Based in Paris from 1895 until 1910, she provided a link between German and French feminists, writing about France in Germany and about Germany in France, not just about women’s issues. Her extensive lecture tours across Europe gave her the opportunity to cultivate new networks and write about her travels. At women’s international congresses she not only gave lectures but acted as an intermediary, translator and interpreter and it was the accusation that she coloured her translations that led to her being voted off the executive of the International Woman Suffrage Alliance in 1909. She was also thought to be living an immoral life. She was known for her belief in improved educational and professional opportunities for girls and women, for women’s work in the home to be paid and for the deregulation of prostitution, which she attributed to women’s poor wages. In 1902 she co-founded the German Association for Female Suffrage though her view of female suffrage changed over time, culminating in her call for female suffrage equal to men. She supported the tactics of the British suffragettes and her 1912 book, “Die Suffragettes”, was reprinted in 1976 and 1988.

Her position within the German women’s movement was not always easy. She had an international profile and worked transnationally, but had no roots in local German women’s organisations. Her radical nationalist activism and her links to the German Eastern Marches Association led to her finding it difficult to place some of her articles in both France and Germany from 1907. Her antisemitism does not appear to have had the same effect. By 1913/14 she had severed her ties with the international women’s movement, and with them lost many of her networks of contacts.

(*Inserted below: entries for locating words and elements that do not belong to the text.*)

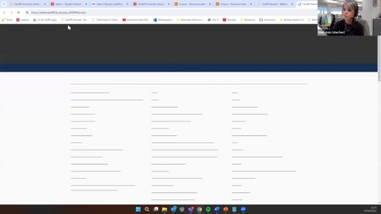Open Cite it! bookmark

coord(213,20)
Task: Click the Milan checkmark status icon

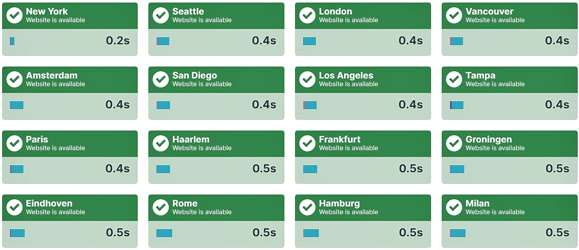Action: [454, 208]
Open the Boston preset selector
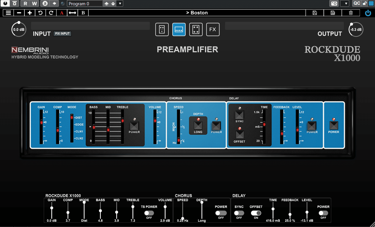 (197, 13)
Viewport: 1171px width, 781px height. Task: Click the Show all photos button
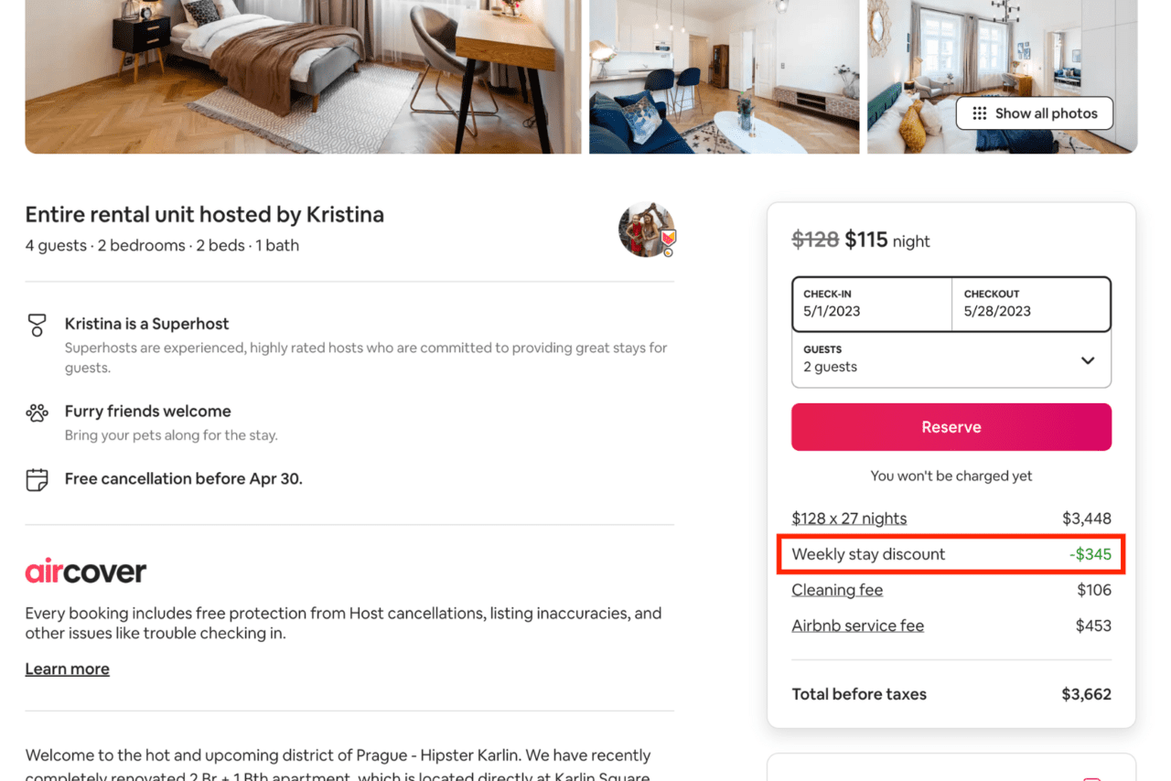(1034, 113)
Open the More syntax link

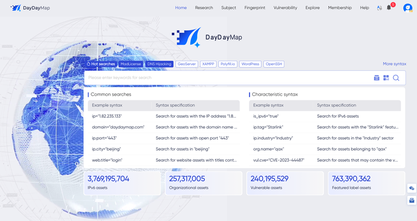point(394,64)
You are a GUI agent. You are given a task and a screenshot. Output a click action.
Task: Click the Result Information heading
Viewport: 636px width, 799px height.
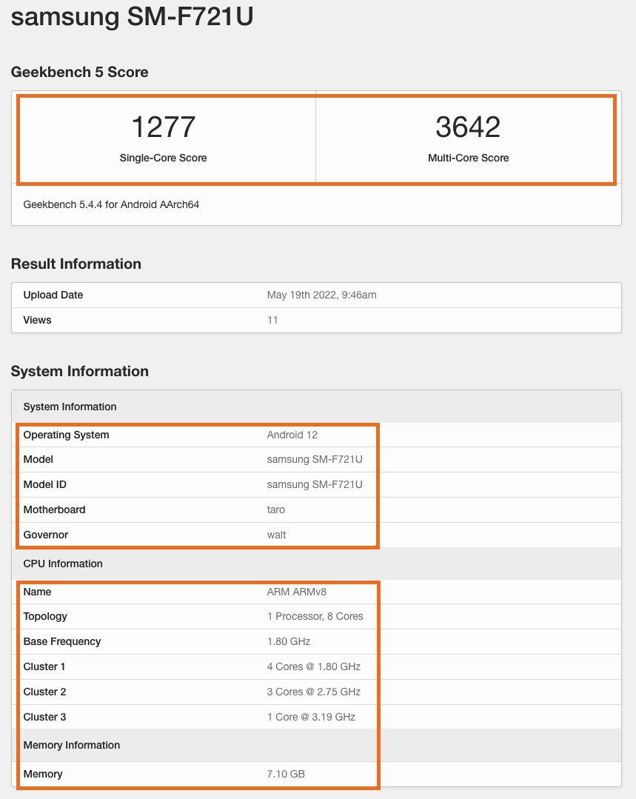click(76, 264)

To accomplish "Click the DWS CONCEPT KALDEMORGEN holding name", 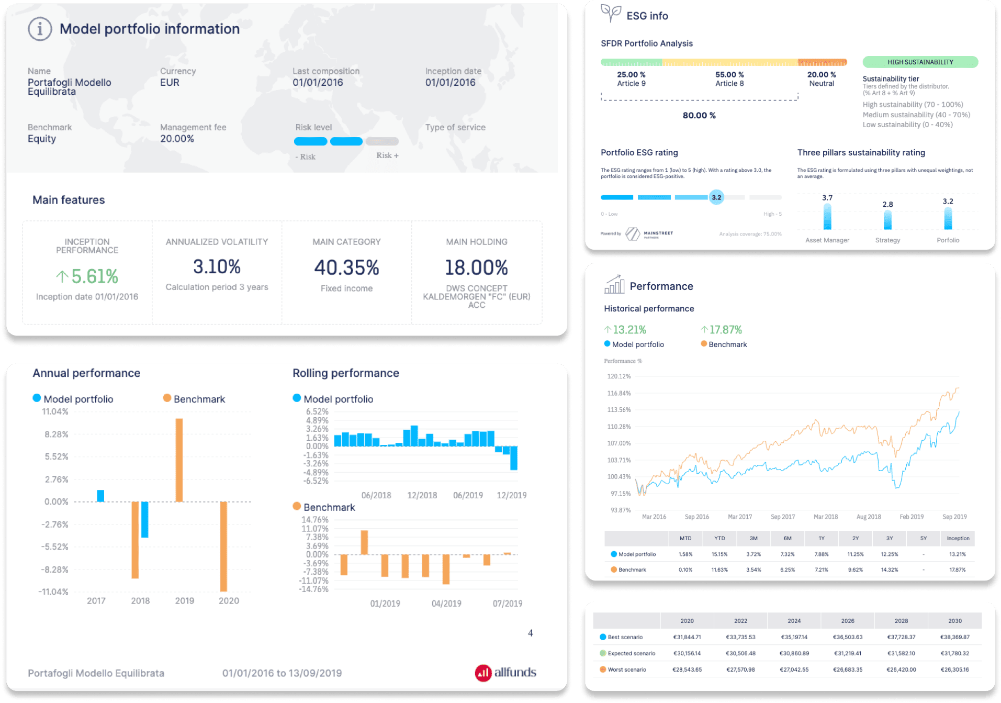I will point(476,296).
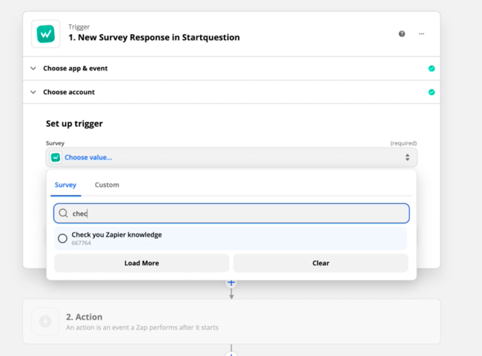Click the trigger title New Survey Response in Startquestion
The width and height of the screenshot is (482, 356).
pos(154,38)
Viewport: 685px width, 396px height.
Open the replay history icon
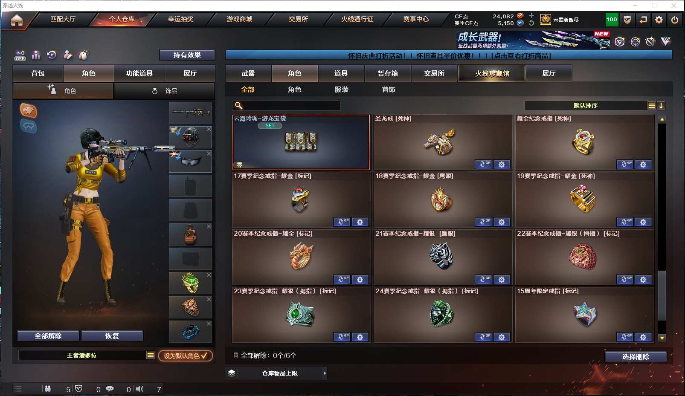(52, 55)
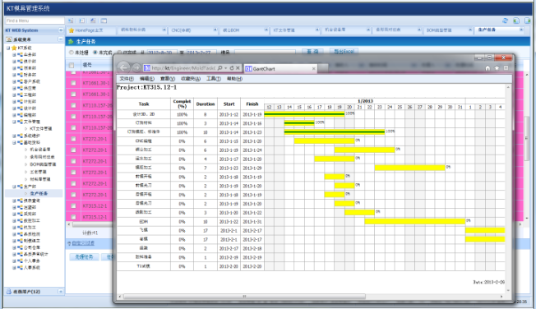Click first toolbar icon beside Find a Menu
The image size is (536, 309).
71,21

During the First World War she was an enthusiastic advocate of German supremacy in Europe. After the war she was elected to represent Danzig for the German National People’s Party in the National Assembly, and was revered by völkisch nationalist women. She was one of several to write histories of the women’s movement in which she, of course, featured though she now felt marginalised.

Interest in Schirmacher revived in the 1970s in part because of her intimate relationships with women. She was one of few women in the women’s movement to write about homosexuality. She shared her household from 1894 with several women who acted as her housekeeper and her life partner, Klara Schleker, with whom she lived in Marlow, Mecklenburg from 1910 when she was not working elsewhere, also took over the role of her archivist after her mother’s death in 1915. Heinrich believes she also had an intimate relationship for over ten years with the Frenchman Henri Chastenet.

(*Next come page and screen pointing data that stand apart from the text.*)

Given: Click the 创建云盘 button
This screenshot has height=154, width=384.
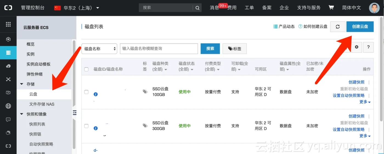Looking at the screenshot, I should pos(360,27).
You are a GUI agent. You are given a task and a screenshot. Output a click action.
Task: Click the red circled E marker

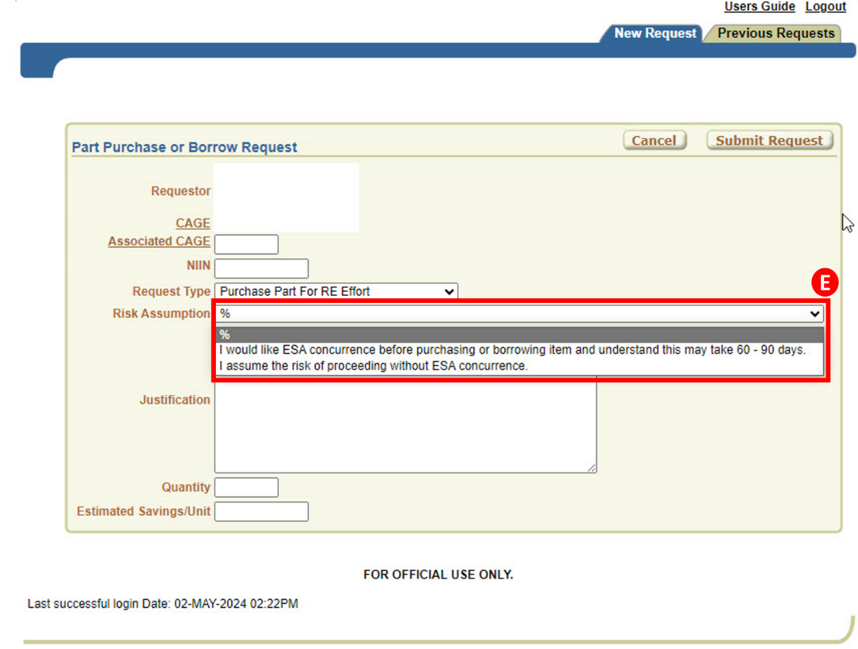coord(826,283)
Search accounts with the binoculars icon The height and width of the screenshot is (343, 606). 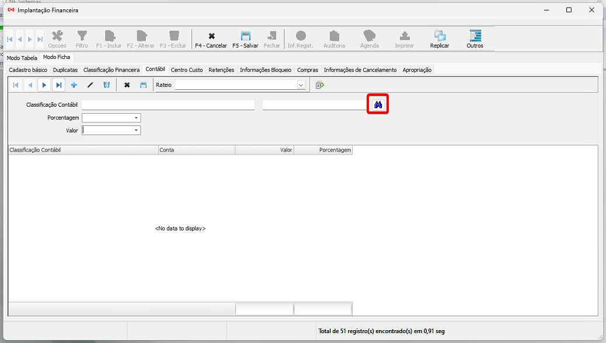tap(378, 104)
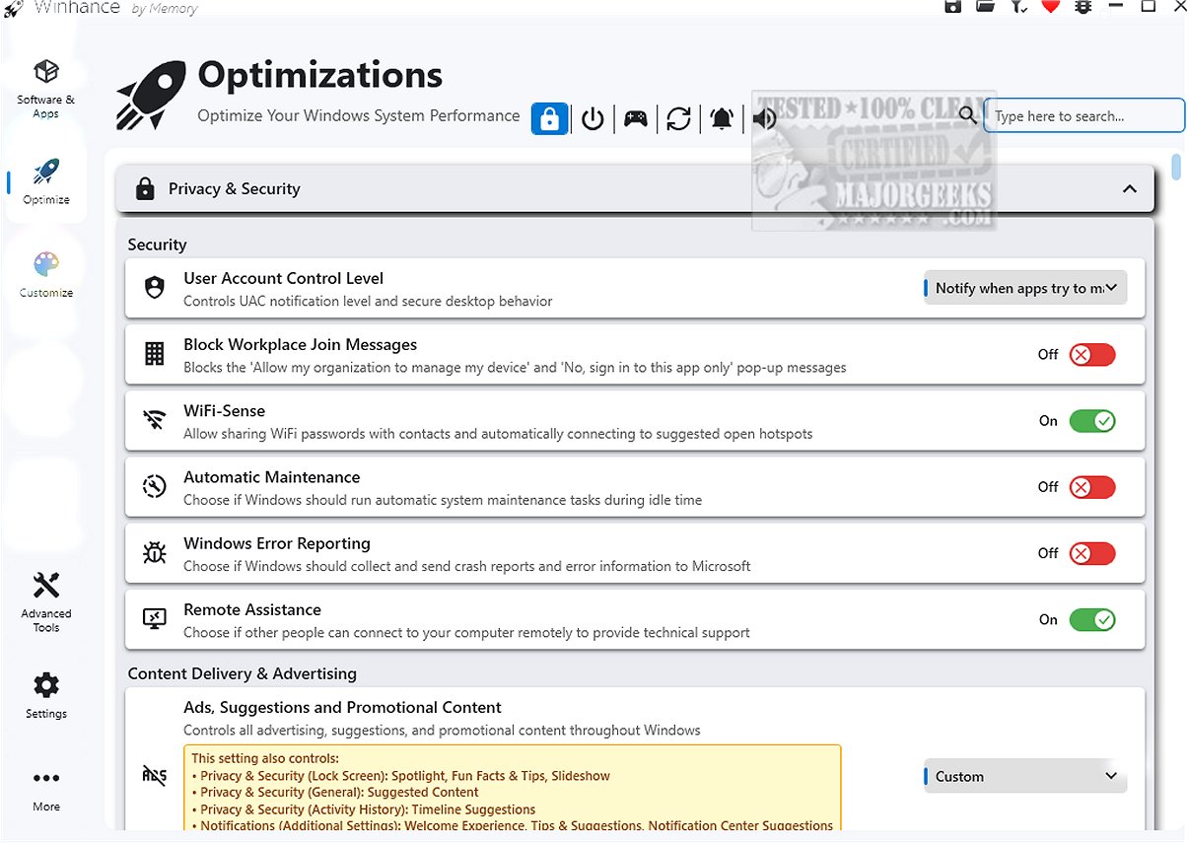The width and height of the screenshot is (1188, 843).
Task: Open Software & Apps section
Action: tap(45, 87)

The biography is excellent at exploring the tensions in Schirmacher’s life: the nationalist who lived in Paris and worked transnationally; the radical feminist whose völkisch nationalism and anti-democratic views were anathema to her fellow radicals. As Lida Gustava Heymann, a fellow radical feminist, wrote in her obituary of Schirmacher, “The enthusiastic, happy, fresh, hardworking fighter for women’s liberation became a chauvinistic, embittered, unworthy woman, filled with Prussian military spirit; foreign to us.” (p. 16) It also makes clear Schirmacher’s precarious financial position throughout her life.

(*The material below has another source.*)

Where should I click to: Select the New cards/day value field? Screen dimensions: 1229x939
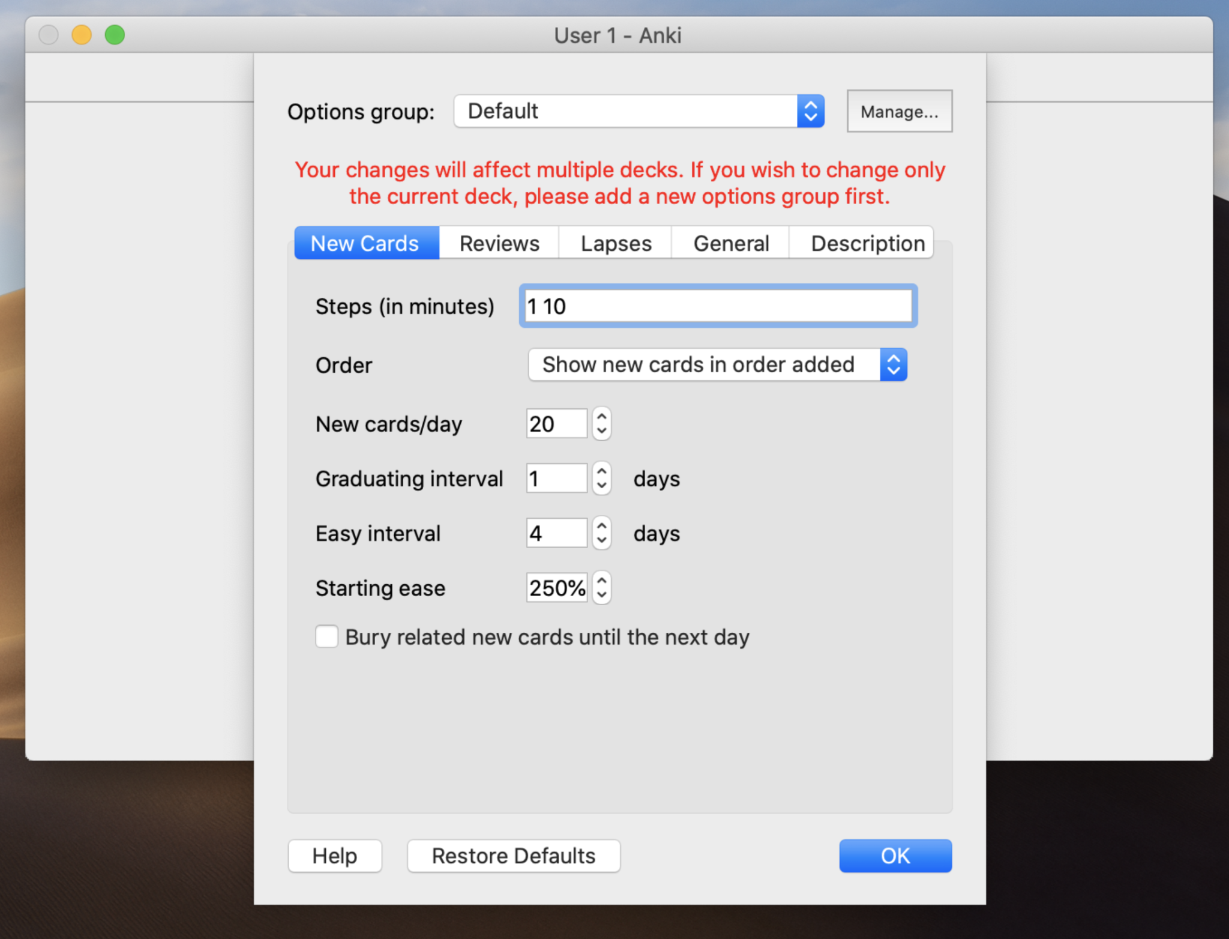tap(556, 423)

Each section of this biography can stand alone, and reflects the research interests of the authors who are keen to stress the collaborative nature of the project. This does, however, mean that different aspects of the same events are explored in the different sections or that some others such as the significance of her anti-French article in 1910 mentioned in the brief chronology at the book’s end are omitted, which would not occur in a straightforward chronological account. This is, however, a minor quibble in a substantial, well-structured, painstakingly researched and eminently readable contribution to the biography of an eminent, if not very likeable, woman who featured significantly in the pre-war international women’s movement and the German völkisch nationalist movement.